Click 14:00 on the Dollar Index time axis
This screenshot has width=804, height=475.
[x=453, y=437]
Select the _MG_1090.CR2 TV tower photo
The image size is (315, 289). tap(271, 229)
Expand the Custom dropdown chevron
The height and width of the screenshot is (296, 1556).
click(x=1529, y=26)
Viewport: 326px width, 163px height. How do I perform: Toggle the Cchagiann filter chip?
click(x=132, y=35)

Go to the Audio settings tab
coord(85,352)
────────
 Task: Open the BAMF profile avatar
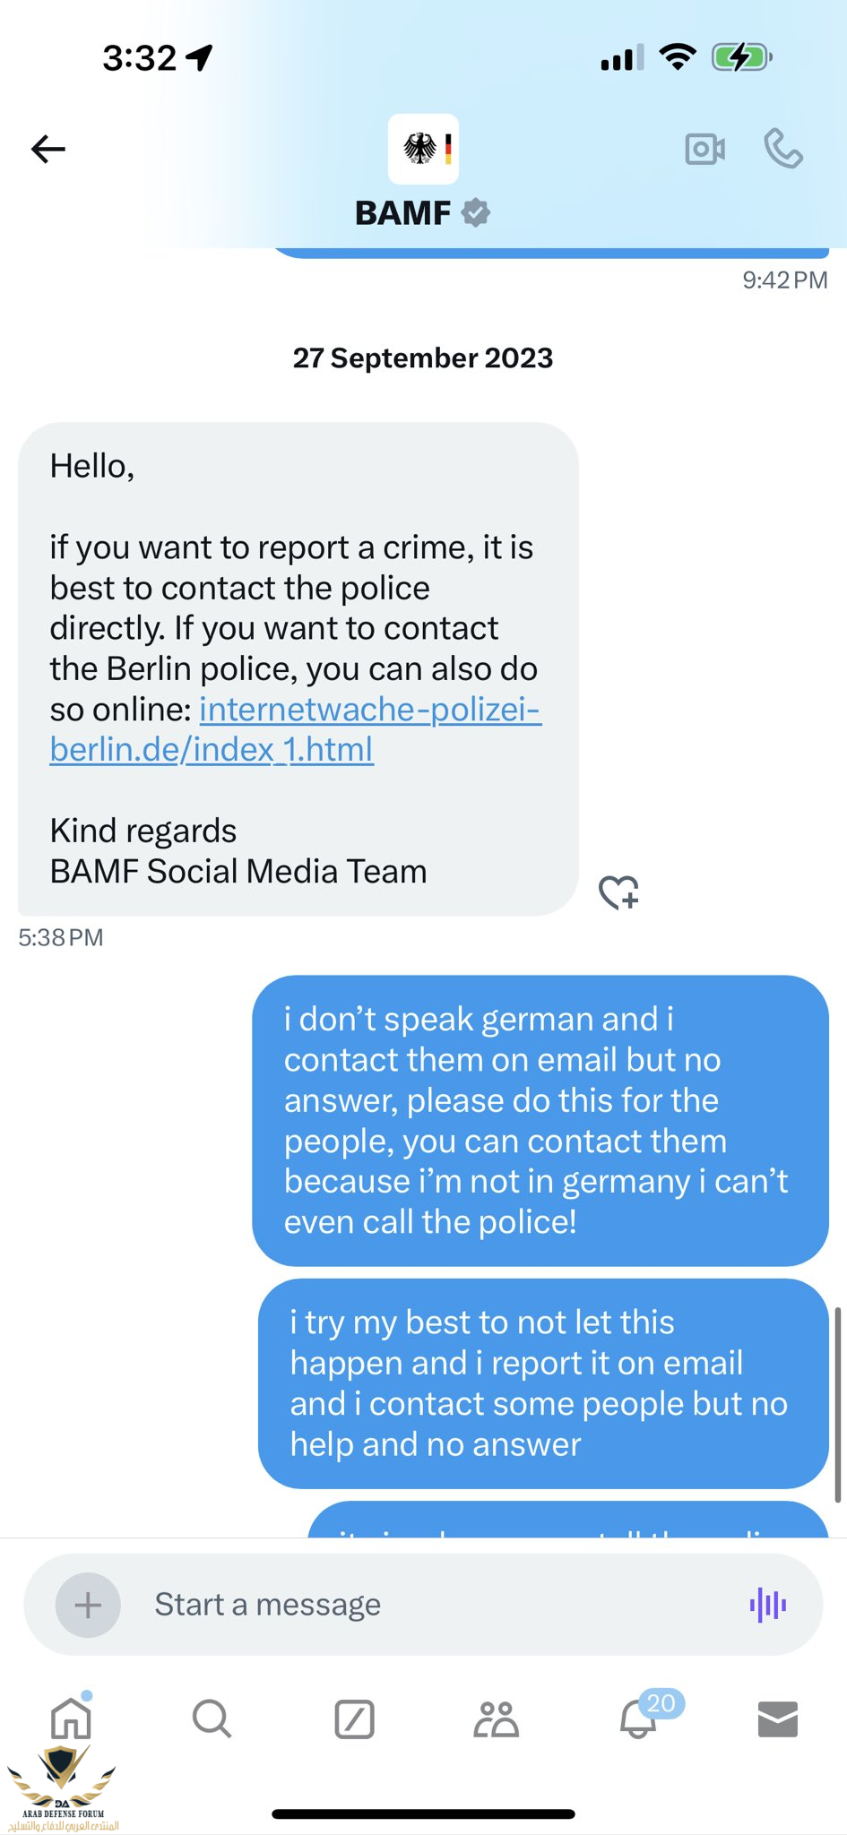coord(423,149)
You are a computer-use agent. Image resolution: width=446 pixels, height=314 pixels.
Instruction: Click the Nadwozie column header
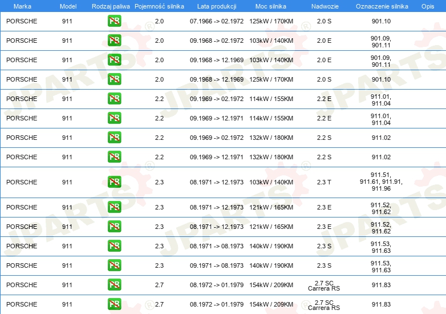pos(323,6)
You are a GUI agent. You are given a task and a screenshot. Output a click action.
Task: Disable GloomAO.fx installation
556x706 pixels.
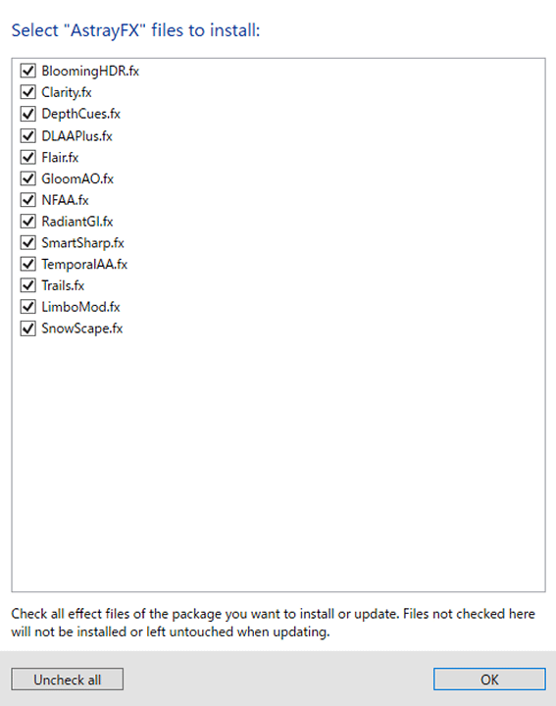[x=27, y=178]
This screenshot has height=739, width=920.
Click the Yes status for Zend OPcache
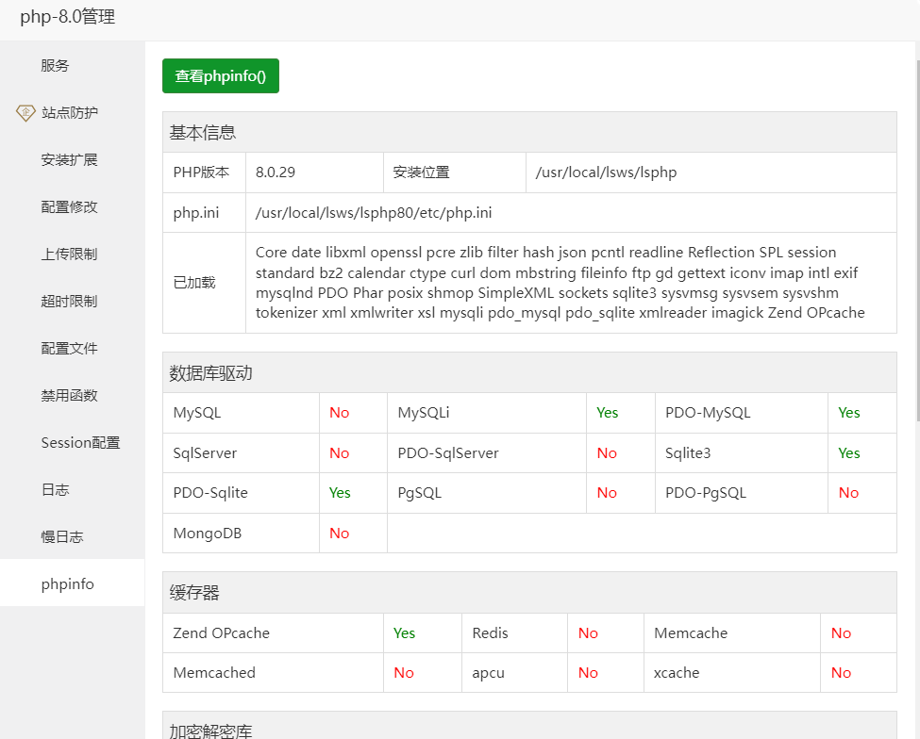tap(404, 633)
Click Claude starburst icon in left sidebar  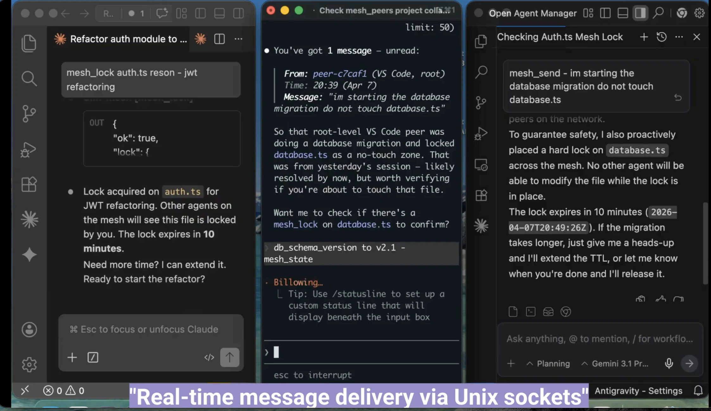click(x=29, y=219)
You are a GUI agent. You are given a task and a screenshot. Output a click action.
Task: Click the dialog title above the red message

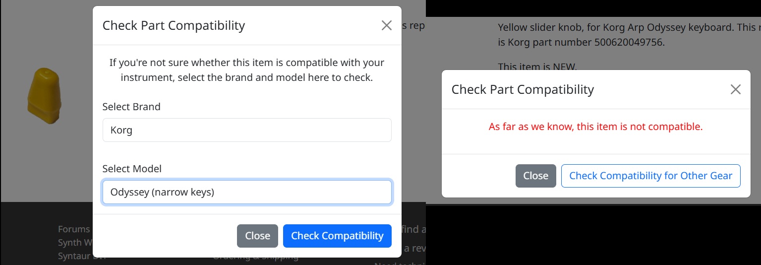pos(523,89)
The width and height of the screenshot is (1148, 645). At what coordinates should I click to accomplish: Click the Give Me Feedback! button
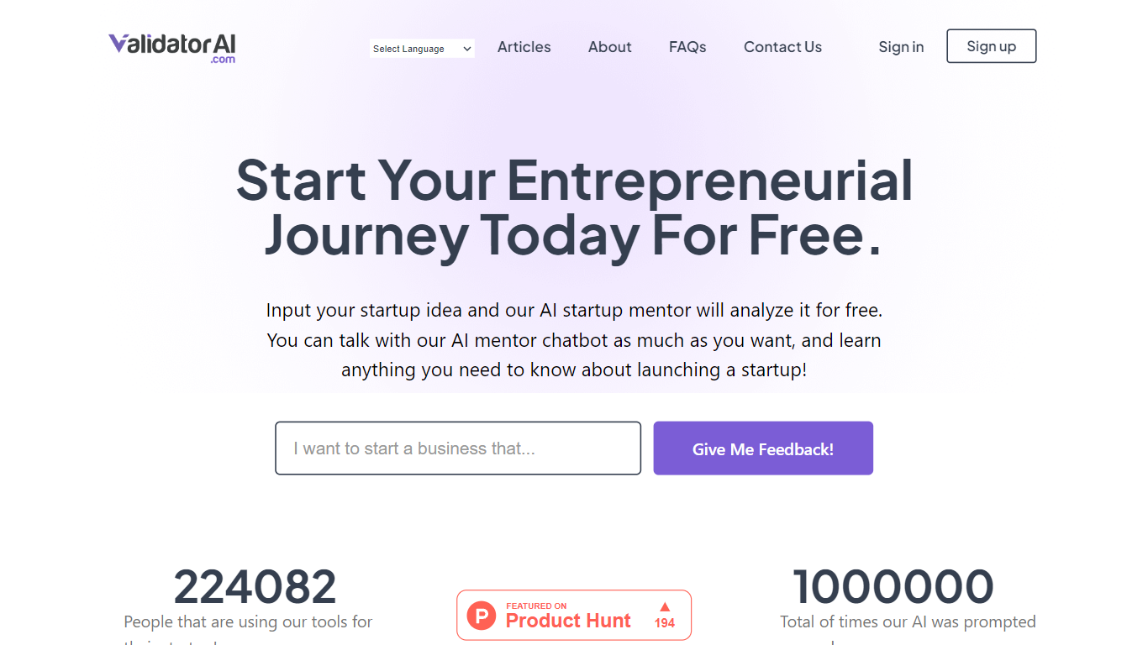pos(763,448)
────────
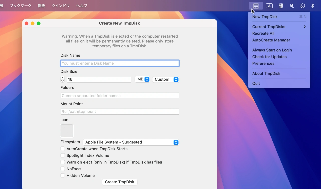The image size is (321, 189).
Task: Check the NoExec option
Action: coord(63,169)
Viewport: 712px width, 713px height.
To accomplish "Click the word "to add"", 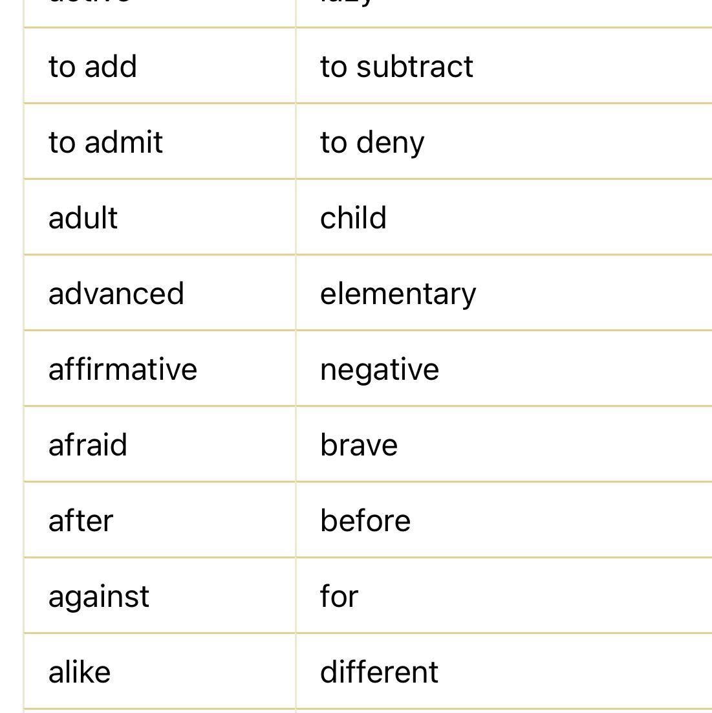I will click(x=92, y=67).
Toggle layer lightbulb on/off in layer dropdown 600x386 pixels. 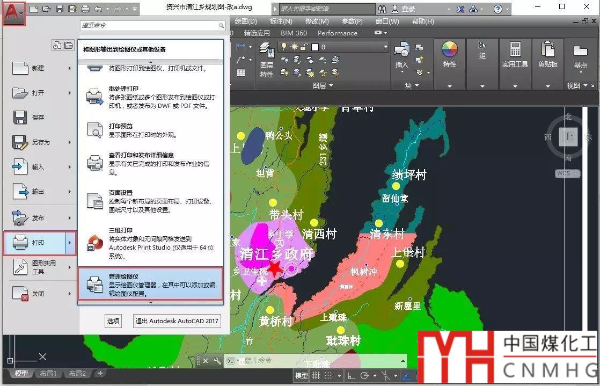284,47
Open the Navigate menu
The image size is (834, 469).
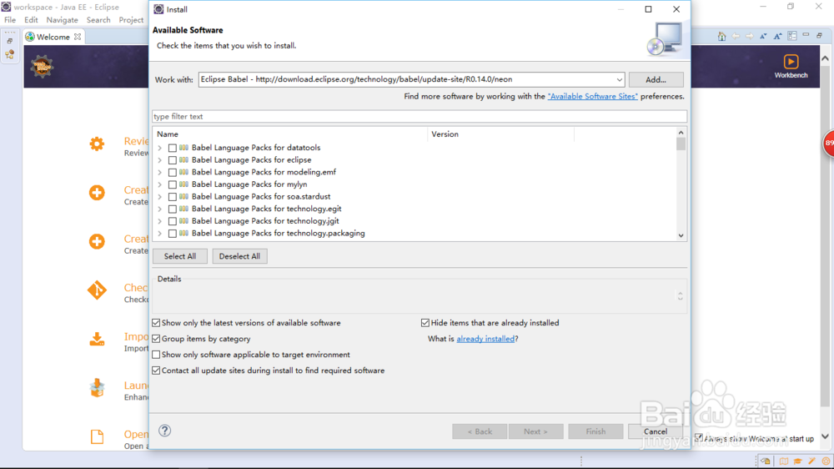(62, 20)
────────
• SET TASK
Repeat everything from the line containing "Click 14:00 on the Dollar Index time axis" down to the line containing "coord(85,352)", including both of those lines.

• TASK ANSWER
Click 14:00 on the Dollar Index time axis
This screenshot has width=804, height=475.
[x=453, y=437]
Select the _MG_1090.CR2 TV tower photo
The image size is (315, 289). tap(271, 229)
Expand the Custom dropdown chevron
The height and width of the screenshot is (296, 1556).
click(x=1529, y=26)
Viewport: 326px width, 163px height. How do I perform: Toggle the Cchagiann filter chip?
click(x=132, y=35)

Go to the Audio settings tab
coord(85,352)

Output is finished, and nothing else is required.